An often overlooked fact of the U.S. Civil War was the significant number of its observers and participants who were children. Forty percent of the white population in South Carolina, for example, was under the age of fifteen during the war. Yet only in the last decade, with James Marten's The Children's Civil War (1998) leading the way, have historians begun to reckon with the implications of this demographic fact, making Edmund Drago's study of South Carolina's "rebel children" a welcome new study.

The children in Confederate Phoenix were in no way sheltered from the war but instead deeply embedded in its violence and deprivations. In a series of thematically organized chapters, Drago traces the various roles children assumed, from the "boy soldiers" who guarded forts and served as drummer boys, to the students who read newly published Confederate textbooks, to the orphans who suffered from insufficient state aid into the postwar years. He tells about the older children who took advantage of loosened courtship rituals and about the youth who made a game out of Sherman's siege of Charleston, laughing and clapping as they watched missiles soar past their homes and fail to hit their marks. In each of these chapters Drago provides a wide-ranging collection of fascinating stories culled from extensive archival research.

The most promising and original part of the book is Drago's exploration of the postwar period. Reconstruction, or what he refers to as "The Civil War, Part II," opened up another new role for children—as a focal point for South Carolinians' remembrance of the Civil War (108).

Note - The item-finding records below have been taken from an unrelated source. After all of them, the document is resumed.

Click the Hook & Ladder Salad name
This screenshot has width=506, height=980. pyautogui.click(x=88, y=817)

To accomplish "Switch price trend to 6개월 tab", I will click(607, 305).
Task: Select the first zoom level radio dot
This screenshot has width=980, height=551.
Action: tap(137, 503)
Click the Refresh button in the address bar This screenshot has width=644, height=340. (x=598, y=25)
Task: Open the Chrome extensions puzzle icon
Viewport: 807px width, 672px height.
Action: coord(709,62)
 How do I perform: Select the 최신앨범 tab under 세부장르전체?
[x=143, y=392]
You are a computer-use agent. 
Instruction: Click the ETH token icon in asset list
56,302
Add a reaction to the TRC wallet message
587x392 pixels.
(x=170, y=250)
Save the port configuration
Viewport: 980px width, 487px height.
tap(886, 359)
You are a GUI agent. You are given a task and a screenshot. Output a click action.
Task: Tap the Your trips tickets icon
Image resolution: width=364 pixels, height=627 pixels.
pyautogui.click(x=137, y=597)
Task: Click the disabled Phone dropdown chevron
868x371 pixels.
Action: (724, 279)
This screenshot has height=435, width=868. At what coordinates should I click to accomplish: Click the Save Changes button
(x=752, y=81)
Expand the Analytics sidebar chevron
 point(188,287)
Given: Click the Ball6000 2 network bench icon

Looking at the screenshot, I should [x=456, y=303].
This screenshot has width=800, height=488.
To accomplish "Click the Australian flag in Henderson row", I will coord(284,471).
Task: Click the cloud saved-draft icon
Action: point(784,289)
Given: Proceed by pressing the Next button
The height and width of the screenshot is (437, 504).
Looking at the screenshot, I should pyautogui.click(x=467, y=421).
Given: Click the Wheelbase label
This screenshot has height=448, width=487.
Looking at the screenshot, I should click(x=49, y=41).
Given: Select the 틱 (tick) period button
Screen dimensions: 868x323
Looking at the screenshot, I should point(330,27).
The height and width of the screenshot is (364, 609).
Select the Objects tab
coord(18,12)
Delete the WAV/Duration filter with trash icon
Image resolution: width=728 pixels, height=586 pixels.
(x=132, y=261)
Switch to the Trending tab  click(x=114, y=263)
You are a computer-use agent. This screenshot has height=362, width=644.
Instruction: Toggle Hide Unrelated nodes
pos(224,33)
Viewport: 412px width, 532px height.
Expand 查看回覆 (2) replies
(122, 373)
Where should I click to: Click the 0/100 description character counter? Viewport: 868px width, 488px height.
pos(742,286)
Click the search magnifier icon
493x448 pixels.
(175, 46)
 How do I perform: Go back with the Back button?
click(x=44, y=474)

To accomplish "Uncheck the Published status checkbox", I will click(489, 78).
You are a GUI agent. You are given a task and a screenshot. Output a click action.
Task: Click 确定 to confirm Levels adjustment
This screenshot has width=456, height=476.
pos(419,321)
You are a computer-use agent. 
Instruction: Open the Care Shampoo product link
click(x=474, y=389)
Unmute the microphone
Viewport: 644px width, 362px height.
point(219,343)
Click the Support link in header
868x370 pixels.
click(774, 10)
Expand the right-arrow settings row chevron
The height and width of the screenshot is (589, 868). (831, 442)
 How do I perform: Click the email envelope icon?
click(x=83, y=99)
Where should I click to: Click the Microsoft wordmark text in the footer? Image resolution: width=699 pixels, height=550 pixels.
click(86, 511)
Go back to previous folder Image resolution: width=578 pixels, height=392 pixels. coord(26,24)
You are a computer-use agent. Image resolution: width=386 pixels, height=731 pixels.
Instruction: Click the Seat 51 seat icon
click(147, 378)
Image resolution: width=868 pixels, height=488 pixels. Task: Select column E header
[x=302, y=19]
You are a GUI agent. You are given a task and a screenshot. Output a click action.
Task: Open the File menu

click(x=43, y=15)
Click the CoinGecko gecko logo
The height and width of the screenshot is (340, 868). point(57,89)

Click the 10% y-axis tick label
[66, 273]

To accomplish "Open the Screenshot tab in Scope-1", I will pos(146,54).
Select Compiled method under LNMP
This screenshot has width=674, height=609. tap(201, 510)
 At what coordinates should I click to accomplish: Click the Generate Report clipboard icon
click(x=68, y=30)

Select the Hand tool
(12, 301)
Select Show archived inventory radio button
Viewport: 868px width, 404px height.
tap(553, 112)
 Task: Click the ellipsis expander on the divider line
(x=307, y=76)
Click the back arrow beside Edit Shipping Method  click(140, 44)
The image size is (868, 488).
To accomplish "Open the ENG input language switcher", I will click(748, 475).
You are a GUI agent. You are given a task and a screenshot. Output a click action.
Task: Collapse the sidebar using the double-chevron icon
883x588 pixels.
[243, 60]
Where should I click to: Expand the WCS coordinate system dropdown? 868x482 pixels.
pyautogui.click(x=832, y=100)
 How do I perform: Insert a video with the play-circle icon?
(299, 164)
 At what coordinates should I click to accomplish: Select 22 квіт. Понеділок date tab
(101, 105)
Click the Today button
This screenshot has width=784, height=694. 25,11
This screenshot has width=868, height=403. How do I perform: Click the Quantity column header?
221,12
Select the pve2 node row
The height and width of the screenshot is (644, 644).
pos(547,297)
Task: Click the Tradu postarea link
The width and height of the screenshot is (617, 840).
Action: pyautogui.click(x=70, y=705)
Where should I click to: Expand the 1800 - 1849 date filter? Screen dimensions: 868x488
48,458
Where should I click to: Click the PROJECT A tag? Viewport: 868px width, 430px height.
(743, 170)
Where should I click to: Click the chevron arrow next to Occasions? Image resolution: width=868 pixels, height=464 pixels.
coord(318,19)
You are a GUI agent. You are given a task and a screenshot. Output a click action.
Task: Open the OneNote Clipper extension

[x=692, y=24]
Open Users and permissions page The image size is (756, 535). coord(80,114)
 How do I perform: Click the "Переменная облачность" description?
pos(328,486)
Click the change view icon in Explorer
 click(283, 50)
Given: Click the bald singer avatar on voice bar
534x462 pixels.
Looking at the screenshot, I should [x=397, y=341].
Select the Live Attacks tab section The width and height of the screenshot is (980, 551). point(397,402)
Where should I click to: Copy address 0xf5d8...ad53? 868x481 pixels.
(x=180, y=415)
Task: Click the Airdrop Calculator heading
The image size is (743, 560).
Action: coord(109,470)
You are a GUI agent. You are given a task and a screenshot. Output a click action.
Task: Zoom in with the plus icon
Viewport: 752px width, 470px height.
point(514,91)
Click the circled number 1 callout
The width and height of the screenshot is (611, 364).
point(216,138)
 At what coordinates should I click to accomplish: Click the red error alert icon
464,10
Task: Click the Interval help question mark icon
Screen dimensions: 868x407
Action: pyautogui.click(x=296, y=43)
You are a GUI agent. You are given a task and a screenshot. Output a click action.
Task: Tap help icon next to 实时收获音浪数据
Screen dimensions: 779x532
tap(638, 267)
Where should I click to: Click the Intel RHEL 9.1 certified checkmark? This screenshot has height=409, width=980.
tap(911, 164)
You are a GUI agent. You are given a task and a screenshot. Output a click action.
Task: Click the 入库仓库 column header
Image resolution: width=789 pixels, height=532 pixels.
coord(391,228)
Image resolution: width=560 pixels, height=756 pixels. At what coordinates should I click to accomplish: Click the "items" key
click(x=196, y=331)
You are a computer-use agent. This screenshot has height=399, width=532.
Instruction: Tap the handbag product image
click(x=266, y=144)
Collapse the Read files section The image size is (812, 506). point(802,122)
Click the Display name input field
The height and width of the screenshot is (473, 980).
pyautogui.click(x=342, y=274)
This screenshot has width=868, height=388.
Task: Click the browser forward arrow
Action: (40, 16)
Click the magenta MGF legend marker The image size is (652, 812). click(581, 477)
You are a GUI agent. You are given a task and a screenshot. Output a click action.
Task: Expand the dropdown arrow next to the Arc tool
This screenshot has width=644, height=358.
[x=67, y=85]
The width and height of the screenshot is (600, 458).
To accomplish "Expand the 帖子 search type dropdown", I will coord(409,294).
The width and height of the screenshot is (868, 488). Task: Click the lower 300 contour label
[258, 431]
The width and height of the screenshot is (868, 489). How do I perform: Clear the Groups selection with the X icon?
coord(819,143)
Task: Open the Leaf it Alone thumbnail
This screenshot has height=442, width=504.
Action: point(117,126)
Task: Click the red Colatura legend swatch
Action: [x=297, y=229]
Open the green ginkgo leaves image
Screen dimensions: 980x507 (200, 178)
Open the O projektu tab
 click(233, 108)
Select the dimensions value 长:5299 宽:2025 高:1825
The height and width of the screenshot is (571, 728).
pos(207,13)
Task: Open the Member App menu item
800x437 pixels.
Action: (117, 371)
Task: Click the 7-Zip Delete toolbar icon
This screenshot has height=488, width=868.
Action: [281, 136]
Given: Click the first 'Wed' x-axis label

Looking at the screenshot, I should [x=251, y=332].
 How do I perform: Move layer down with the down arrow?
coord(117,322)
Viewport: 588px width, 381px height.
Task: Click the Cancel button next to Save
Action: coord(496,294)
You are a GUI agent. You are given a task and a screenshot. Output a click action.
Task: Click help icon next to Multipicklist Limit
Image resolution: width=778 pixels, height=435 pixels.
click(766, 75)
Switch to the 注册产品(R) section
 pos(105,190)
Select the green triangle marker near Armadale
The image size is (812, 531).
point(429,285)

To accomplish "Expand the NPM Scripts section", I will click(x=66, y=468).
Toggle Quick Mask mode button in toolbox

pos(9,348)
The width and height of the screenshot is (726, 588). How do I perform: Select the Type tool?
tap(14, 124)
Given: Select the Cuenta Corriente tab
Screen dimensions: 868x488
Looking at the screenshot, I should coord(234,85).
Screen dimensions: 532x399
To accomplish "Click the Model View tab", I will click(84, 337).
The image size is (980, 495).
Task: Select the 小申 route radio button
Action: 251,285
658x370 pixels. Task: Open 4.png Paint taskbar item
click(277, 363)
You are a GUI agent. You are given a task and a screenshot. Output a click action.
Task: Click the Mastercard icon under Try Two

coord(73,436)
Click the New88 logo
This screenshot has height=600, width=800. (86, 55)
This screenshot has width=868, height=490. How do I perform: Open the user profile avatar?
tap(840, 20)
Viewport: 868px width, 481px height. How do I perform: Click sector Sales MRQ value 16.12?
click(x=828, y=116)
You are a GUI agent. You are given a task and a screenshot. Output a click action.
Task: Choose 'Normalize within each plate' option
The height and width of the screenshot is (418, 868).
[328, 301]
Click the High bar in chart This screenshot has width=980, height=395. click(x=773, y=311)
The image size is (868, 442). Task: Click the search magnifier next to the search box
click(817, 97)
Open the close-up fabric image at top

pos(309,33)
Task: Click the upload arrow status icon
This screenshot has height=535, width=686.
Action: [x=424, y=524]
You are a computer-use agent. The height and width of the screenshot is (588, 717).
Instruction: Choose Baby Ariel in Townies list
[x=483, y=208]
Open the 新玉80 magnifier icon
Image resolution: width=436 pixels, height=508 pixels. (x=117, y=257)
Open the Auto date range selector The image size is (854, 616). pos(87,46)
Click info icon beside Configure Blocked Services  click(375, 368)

Adults recognized that children needed to become the standard-bearers of the Confederacy into the future, and the children initially appeared to oblige them. Boys, in particular, became "overly eager" in their commemoration of the South and had to be [End Page 426] restrained from violent acts (121). Drago stops short of examining how this dynamic persisted as these children reached adulthood and assumed positions of leadership and power in the South. He instead looks at how future generations of white children became similarly indoctrinated in the South's Confederate—and therefore, racial—mores, telling us about Strom Thurmond's childhood experience of hearing the fiery speeches of Ben Tillman and Cole Blease. By focusing on this cyclical nature of southern childhood rather than following the wartime generation of children consistently into the future, Drago misses an opportunity to assess what long-term impact the war had on the children who lived through it—a central question that begs for an answer.

Drago is more suggestive than conclusive on other issues surrounding children. Throughout the book, he argues that patriarchy was at once threatened and strengthened over the course of the war—a familiar yet significant observation. But while talking in general terms about patriarchy's effect on families, he leaves implicit how a child's position in the patriarchy changed or stayed the same over time, or what that position meant specifically to children. An underexplored moment, for example, comes in a chapter on Sherman's March, in which Drago mentions how boys, amid the presence of black occupying troops in Charleston, helped older women, carried water for girls, and did errands for other fearful women—but does not explore what this reveals about the particular demands that the patriarchal ethos placed on white boys living on the home front. Drago may be hesitant to draw such conclusions for good reason: researching children is a difficult enterprise when their voices are so quiet or difficult to isolate in the historical record. Yet, a fuller understanding of children in the war requires such analysis.

Drago's book, nevertheless, is full of tantalizing evidence that will undoubtedly raise questions for its readers and, one hopes, will prompt additional research into the history of the war's children.